Problem statement
Find each line of the material below that contains the string "circle" and copy it out. Letter case counts.

-- begin --

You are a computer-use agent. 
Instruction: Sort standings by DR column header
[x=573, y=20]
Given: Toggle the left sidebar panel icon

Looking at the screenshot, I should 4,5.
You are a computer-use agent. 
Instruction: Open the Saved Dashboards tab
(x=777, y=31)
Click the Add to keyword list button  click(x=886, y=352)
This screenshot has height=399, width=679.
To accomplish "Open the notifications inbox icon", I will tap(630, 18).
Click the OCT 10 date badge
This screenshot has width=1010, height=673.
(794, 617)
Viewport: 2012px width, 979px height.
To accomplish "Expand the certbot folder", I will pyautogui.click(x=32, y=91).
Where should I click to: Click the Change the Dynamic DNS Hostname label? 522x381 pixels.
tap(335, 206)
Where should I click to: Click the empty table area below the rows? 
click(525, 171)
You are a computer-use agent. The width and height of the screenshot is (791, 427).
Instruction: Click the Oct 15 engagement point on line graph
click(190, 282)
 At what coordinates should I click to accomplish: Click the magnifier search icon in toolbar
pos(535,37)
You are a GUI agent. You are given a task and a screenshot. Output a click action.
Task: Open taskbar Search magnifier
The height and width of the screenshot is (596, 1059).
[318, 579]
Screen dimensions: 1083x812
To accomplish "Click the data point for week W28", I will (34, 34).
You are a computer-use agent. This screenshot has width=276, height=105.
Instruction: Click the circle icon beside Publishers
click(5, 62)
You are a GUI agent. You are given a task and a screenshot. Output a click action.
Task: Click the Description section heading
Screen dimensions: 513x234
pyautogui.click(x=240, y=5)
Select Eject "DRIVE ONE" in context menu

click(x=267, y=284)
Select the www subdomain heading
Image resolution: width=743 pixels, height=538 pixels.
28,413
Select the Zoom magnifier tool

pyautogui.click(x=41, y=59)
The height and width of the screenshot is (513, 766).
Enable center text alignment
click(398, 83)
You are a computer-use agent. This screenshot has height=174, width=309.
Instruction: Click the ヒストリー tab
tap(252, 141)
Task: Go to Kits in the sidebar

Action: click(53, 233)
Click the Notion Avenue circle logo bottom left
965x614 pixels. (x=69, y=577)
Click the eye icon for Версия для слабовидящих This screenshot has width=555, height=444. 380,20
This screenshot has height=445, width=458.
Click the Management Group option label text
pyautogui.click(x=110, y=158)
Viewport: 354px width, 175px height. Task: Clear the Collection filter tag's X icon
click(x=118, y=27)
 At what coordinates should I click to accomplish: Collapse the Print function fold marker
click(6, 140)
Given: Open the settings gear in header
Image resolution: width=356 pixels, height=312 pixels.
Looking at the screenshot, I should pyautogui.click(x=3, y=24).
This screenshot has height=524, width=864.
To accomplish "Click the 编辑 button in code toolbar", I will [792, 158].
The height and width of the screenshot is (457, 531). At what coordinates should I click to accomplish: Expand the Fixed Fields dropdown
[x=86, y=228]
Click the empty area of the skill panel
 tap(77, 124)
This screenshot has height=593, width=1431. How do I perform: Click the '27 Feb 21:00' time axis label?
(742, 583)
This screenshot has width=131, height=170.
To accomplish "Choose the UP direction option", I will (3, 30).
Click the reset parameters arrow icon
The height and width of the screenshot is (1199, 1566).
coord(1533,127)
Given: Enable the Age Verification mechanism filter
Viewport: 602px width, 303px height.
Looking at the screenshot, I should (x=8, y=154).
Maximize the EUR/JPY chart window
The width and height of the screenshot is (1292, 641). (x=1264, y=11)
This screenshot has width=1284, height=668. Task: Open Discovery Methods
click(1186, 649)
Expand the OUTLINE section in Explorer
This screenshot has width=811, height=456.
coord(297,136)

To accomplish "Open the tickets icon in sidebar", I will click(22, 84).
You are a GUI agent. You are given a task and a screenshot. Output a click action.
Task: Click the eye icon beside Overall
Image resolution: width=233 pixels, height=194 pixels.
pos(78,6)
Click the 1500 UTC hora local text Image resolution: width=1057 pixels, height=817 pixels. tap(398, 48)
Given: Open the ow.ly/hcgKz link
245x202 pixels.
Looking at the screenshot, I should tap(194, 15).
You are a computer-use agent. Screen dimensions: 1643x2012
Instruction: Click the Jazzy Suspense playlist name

-- end --

Result for this exercise
Instruction: Click the circle icon beside Publishers
Click the Notion Avenue circle logo bottom left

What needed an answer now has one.